Ich meine, wie harmlos muss ein Virus noch sein, um nicht als Killervirus eingestuft zu werden?
4.5 Vogelgrippeimpfung
Wenn wir einen Impfstoff gegen die Vogelgrippe hätten und am Frankfurter Hauptbahnhof bräche ein Junkie, der lange keine richtige Mahlzeit mehr gegessen hat, an einer Überdosis Drogen zusammen und im Krankenhaus wird dann bei einem Routine-Test das H5N1 Virus nachgewiesen, dann würde am nächsten Tag ganz Deutschland gegen die Vogelgrippe geimpft werden.
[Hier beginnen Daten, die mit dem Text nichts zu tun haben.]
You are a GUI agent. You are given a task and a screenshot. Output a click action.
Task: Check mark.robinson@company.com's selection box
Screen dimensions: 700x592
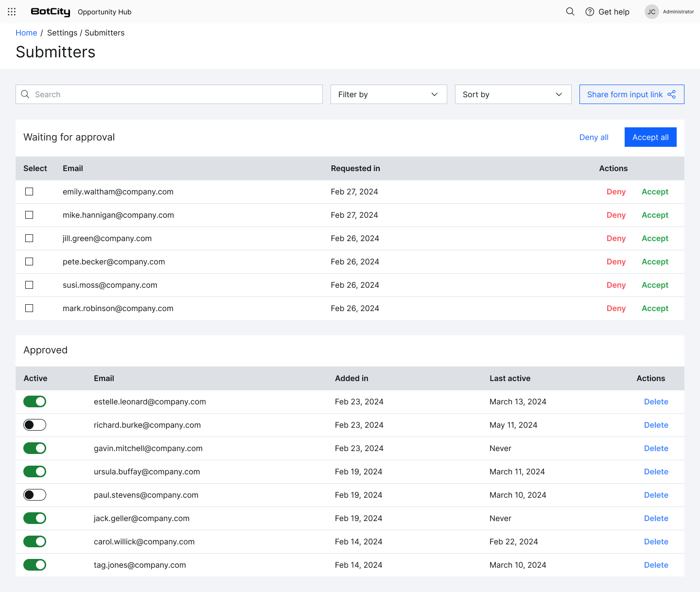click(29, 308)
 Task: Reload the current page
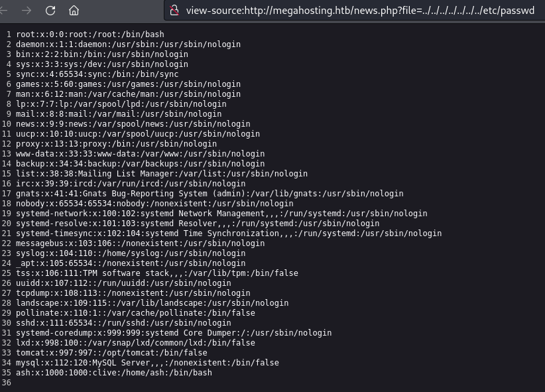[x=50, y=10]
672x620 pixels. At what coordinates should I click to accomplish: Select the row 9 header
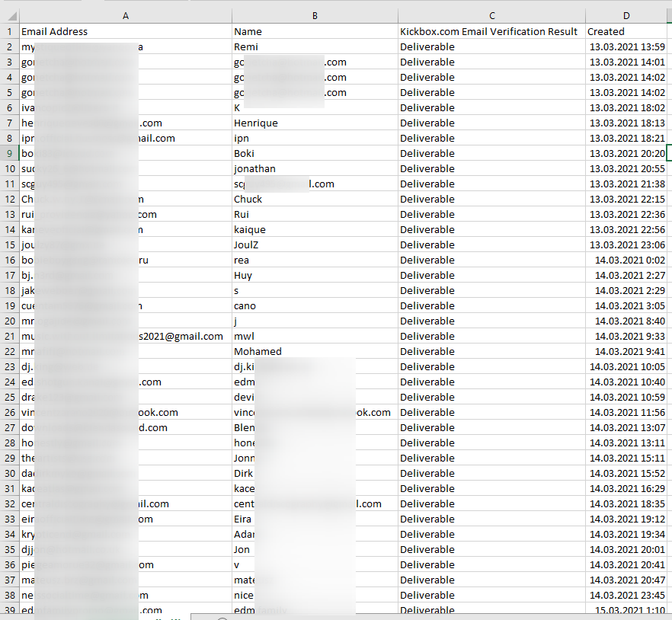[9, 153]
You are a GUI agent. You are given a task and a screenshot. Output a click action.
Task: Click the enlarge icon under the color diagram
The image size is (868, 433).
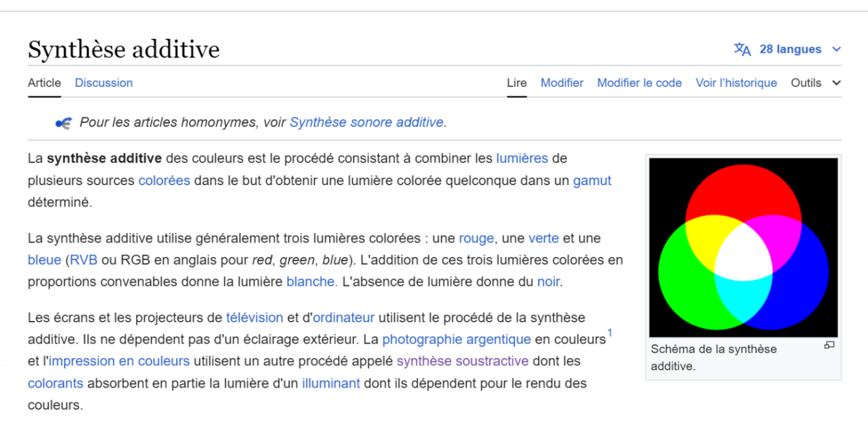[828, 346]
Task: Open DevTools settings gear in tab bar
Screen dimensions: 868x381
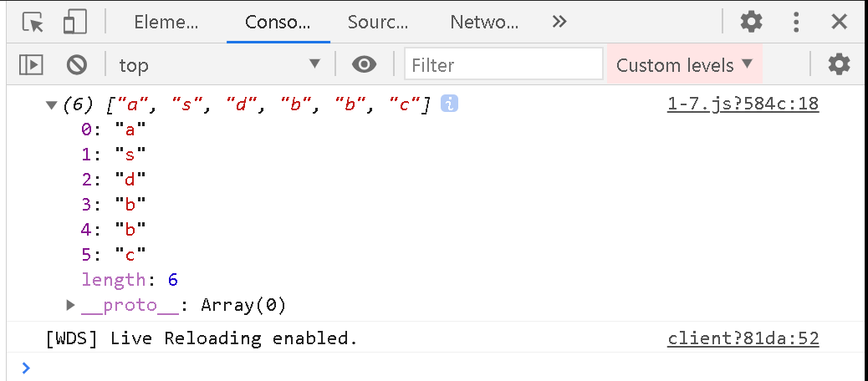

Und da bei so etwas natürlich der Impfstoff knapp wird, werden beim anschließenden Run auf den Impfstoff und der Angst vor dem sicheren Tod durch Vogelgrippe 1000 Leute vor den Apotheken totgetrampelt.
Selbst jetzt, wo wir kein Mittel gegen Vogelgrippe haben, sondern nur die Vermutung eines Mittels, Tamiflu, das vielleicht wirken könnte, sind in Japan schon Leute an den Nebenwirkungen dieses Mittels gestorben. Sie nahmen es ein, obwohl Japan seit 2004 frei von H5N1, selbst bei Tieren, ist und noch kein einziger Mensch in Japan je an Vogelgrippe erkrankt, geschweige denn gestorben, ist.
Und das Ganze ist kein Witz:
Tokio - Ungeachtet des Verdachts negativer Nebenwirkungen will Japan das Grippemittel Tamiflu weiter auf Vorrat bereithalten, um für eine Vogelgrippe-Pandemie gerüstet zu sein. Es gebe kein anderes Mittel, so ein Vertreter des Gesundheitsministeriums gestern. Am Vortag hatte die Regierung den Schweizer Tamiflu-Hersteller Roche angewiesen, vor der Verschreibung für Jugendliche zu warnen. Tamiflu steht in Verdacht, besonders bei jungen Menschen Depressionen auszulösen. In Japan nahmen sich mehrere Menschen nach der Einnahme das Leben. (Welt kompakt, S. 11, 23.03.2007)
Sie sind gestorben an ihrer Angst und an dem, was Schutz davor versprach.
Die Ironie ist, dass das, wovor sie Angst hatten, sie niemals bedroht hat, sondern der versprochene Schutz vor der nicht existenten Bedrohung die wahre Gefahr war. Der hat sie umgebracht.
Immer mehr Schutz, vorsichtshalber, weil sicher ist sicher und schaden tut es ja nicht, so wird hier vorgegangen. Aber das ist ein Trugschluss. Es wird genau das erst erschaffen, vor dem man sich fürchtet und, was zuvor überhaupt nicht existent war.
Und diese letzte Aussage von mir, die eine Tatsache ist, wie wir gerade gesehen haben, wird sich durch das ganze Buch ziehen, bis zum letzten Kapitel.